B(ronson): Part of the reason we selected that controller was because I already owned it, but actually I own several midi controllers so I'll tell you why I picked this one over the others. I picked this one because it has a very simple, barebones layout. We didn't actually iterate on other possible controllers.
GP: I just remember I was really stuck on this idea of seeing what it would feel like if you sat down in a chair with some weird control panel in front of you, and it was recreated in the game relatively accurately. The MIDI controller was a great fit.
S(aleem): yeah the simplicity of this MIDI controller struck the perfect balance between being unfamiliar to players, but easy enough to feel your way around.
B: Since part of the experiment was to force players to interact with a controller without being able to see their hands, we needed it to be quite simple to orient yourself on. Another reason is that this controller looks like how I might imagine a spaceship console, the only thing that's missing in that regard is some sliders.
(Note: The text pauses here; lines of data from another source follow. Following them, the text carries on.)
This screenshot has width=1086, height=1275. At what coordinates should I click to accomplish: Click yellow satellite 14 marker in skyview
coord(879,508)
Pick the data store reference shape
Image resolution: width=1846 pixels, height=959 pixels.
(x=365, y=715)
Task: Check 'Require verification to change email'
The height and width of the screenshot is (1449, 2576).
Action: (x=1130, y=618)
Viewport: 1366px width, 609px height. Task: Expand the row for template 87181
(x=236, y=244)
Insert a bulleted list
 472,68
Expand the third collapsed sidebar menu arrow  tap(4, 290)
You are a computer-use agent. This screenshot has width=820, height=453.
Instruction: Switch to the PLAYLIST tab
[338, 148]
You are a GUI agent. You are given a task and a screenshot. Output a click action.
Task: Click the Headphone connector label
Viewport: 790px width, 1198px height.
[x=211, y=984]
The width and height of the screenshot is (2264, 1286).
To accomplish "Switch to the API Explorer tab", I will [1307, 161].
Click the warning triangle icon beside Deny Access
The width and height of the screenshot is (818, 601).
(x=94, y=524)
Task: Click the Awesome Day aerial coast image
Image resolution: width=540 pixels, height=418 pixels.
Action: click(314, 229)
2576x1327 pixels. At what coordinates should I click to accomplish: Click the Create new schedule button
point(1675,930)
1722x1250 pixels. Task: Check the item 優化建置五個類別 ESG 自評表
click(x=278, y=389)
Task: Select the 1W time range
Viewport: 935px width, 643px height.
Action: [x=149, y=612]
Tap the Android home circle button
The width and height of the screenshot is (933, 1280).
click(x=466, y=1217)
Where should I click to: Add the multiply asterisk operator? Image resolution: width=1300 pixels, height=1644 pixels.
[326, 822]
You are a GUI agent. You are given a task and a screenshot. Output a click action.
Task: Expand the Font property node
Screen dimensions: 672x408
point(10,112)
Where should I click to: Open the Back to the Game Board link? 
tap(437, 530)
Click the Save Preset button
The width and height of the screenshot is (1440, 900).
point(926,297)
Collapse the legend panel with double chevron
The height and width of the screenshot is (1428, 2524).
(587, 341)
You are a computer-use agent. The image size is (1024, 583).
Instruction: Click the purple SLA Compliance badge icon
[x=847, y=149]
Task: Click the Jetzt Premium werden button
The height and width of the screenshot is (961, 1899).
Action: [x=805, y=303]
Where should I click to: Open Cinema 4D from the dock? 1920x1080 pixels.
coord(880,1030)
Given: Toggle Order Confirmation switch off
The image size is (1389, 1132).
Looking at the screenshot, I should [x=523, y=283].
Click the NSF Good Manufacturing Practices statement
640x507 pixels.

GP: I thought it would be great to custom build a spaceship control console but that's a lot of work and pretty unnecessary.
B: The MIDI controller is actually a drum / sampler pad, that is, its intended use it to trigger drum, or other various samples, not to pilot spaceships. The first exhibition was at alt.ctrl.GDC! (Although it was supposed to be at the Bizarro Controller portion of Concordia's Arcade 11 but we ended up showcasing other games of ours instead. )
Oculus on its own now doesn't allow players to see their hands moving through a virtual space. Is this partially why you went your route of putting in a foreign device in your VR world?
B: I think that using a foreign device is super important for a couple reasons. On one hand, I think it adds to the overall hectic nature of the game by adding another layer of confusion for players. On top of that, the unfamiliarity of the controls forces the player to completely invest in the game world. I think because of this, some of the players will feel alienated by the game, but then those that "get it" will feel ever more immersed in the world.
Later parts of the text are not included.